> [Text segment]:
BEGIN
CROCKER: Let me just add, like you, Barbara, I spent all too much of my life in Lebanon, including that particular period. The Taif Accords, of course, did not end the Lebanese Civil War. A Syrian victory ended the Lebanese Civil War, or that phase of the Civil War.
And I know because I came in right after it, after Aoun had been forced out of the presidential palace, and into the French embassy, Elias Harawi, very much enthralled with the Syrians, installed in the temporary presidential palace, and Syrian troops were running the show to the extent that the Lebanese forces agreed to disarm because they knew they were beat.
That is probably the way this war will end, not—not through some grand accord between Saudis and Iranians, which are not going to get in any case. It's going to end because of what happens on the ground.
HAASS: Aberdeen (ph), the gentleman to the third from the last one there.
QUESTION: Ryan, you know Syria better than anyone in this town. In this discussion, there was no ...
HAASS: Put the microphone a bit closer.
QUESTION: ... there was no mention of certain communities in Syria. We have the Christians, we have the Druze, we have the Ismailis, and also we have the Kurds, and they probably make up maybe over 30 percent of the Syrian population, yet none of us talked about it. It was mainly Sunni-Shi'a. But also in this conflict, there are what I call secular forces, nationalist forces, that are on both sides of the struggle.
CROCKER: Very, very true. As those of us who know Syria know, the Alawi regime as a minority was seen as something of a protector of the Christian communities, a number of whom had their church hierarchies in Syria, because they felt secure there. Well, they're not feeling secure any longer, particularly in any area that the regime does not still control.
The Druze are very interesting, and you rightly point out that there are divisions among communities. Walid Jumblatt, a Lebanese Druze, but essentially the leader of the Druze communities in both Lebanon and Syria, has come out vociferously against the regime.
END
> [Exercise requirements]:
1. Could you write out the stretch of the Syria panel discussion from "That is probably" through "of the struggle." again, changing "microphone" to "mic"?
2. Do these statements agree with the Syria panel discussion? Answer yes or no for each and quote the words that decide it. (a) Crocker says the Taif Accords ended the Lebanese Civil War. (b) Aoun ended up in the French embassy after being forced out of the presidential palace. (c) Walid Jumblatt has come out against the regime.

> [Provided material]:
BEGIN
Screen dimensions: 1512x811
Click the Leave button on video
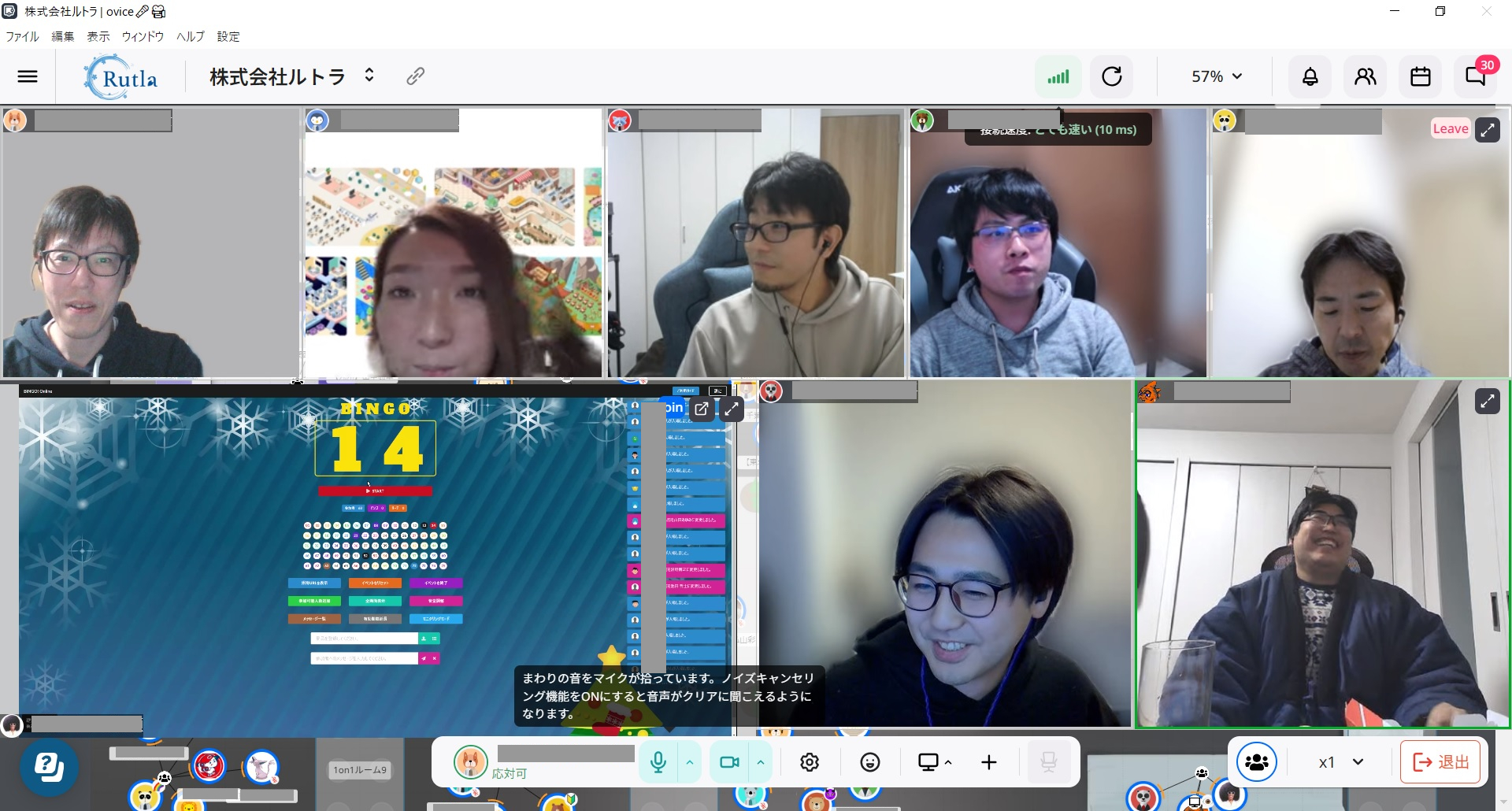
END
> [Worked solutions]:
1.
That is probably the way this war will end, not—not through some grand accord between Saudis and Iranians, which are not going to get in any case. It's going to end because of what happens on the ground.
HAASS: Aberdeen (ph), the gentleman to the third from the last one there.
QUESTION: Ryan, you know Syria better than anyone in this town. In this discussion, there was no ...
HAASS: Put the mic a bit closer.
QUESTION: ... there was no mention of certain communities in Syria. We have the Christians, we have the Druze, we have the Ismailis, and also we have the Kurds, and they probably make up maybe over 30 percent of the Syrian population, yet none of us talked about it. It was mainly Sunni-Shi'a. But also in this conflict, there are what I call secular forces, nationalist forces, that are on both sides of the struggle.

2.
(a) No: "The Taif Accords, of course, did not end the Lebanese Civil War."
(b) Yes: "after Aoun had been forced out of the presidential palace, and into the French embassy"
(c) Yes: "has come out vociferously against the regime."